### [TASK DIRECTIONS]
Pictures aside, write out the data exactly as it reads.

*** STUDY MATERIAL ***

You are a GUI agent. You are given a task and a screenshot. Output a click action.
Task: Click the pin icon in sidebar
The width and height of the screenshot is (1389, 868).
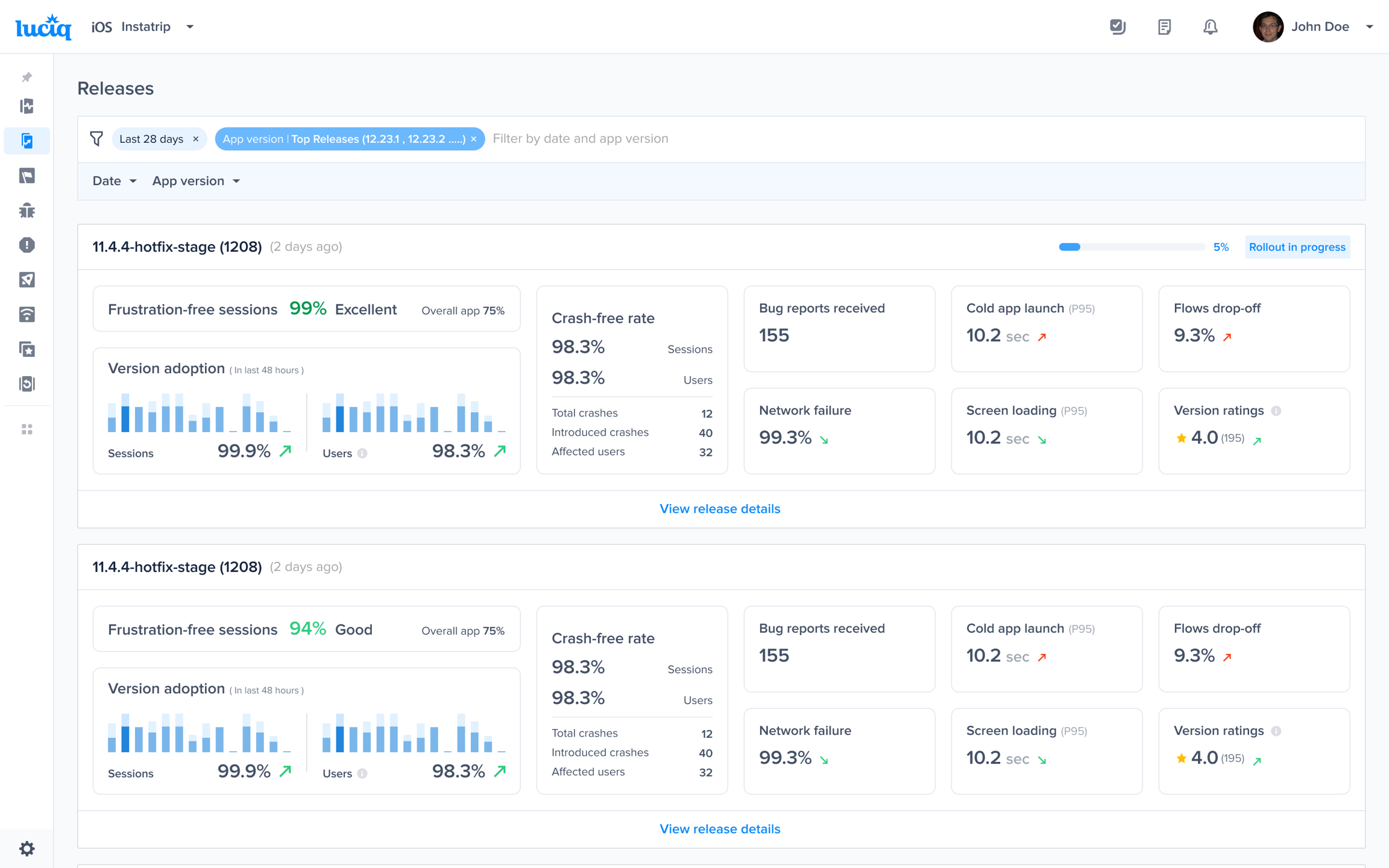[x=27, y=77]
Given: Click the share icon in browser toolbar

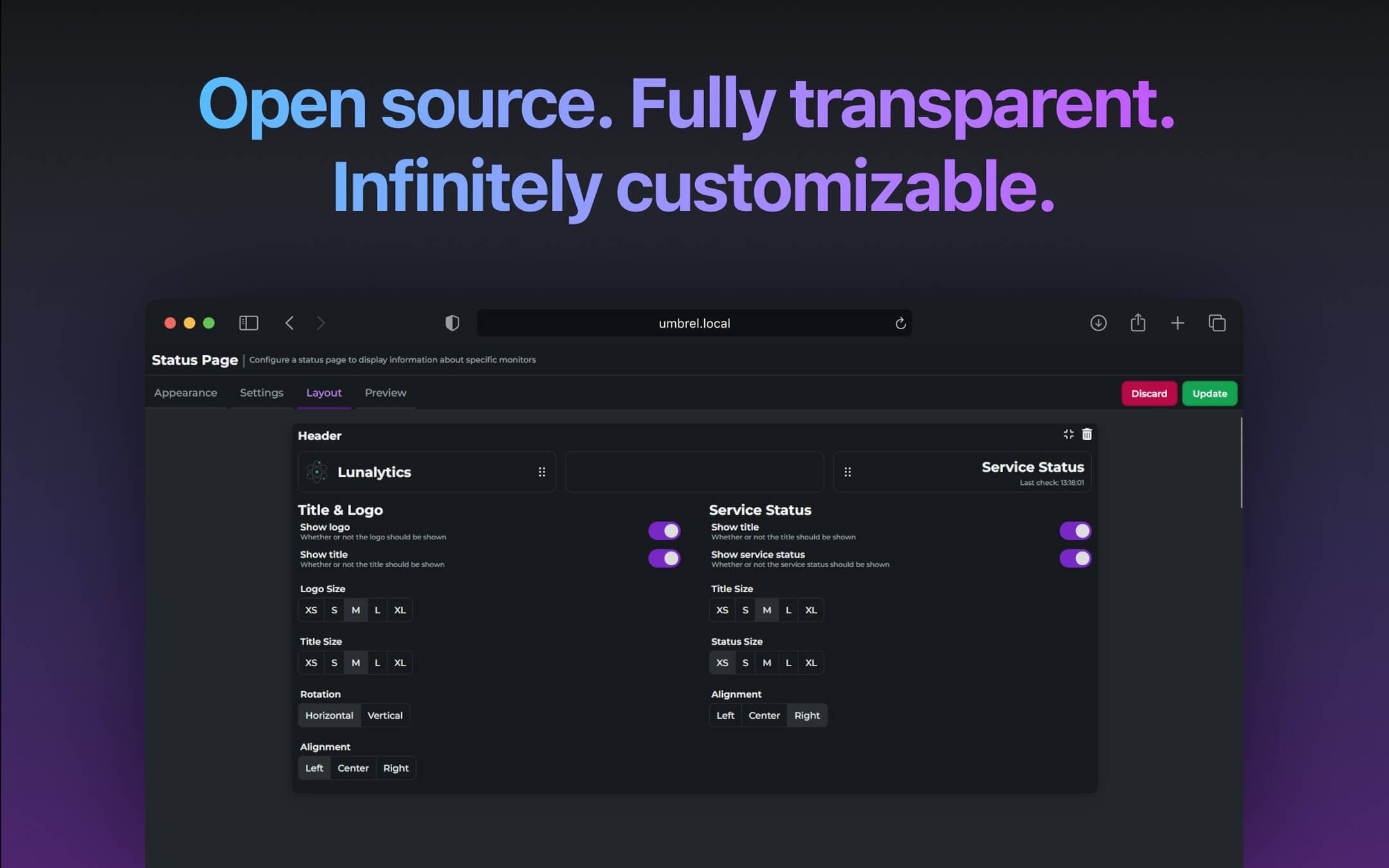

*** End of STUDY MATERIAL ***

### [ANSWER BOX]
You are a GUI agent. You are given a task and a screenshot. Output a click action.
Task: Click the pin icon in sidebar
The width and height of the screenshot is (1389, 868).
[x=27, y=77]
Given: Click the share icon in browser toolbar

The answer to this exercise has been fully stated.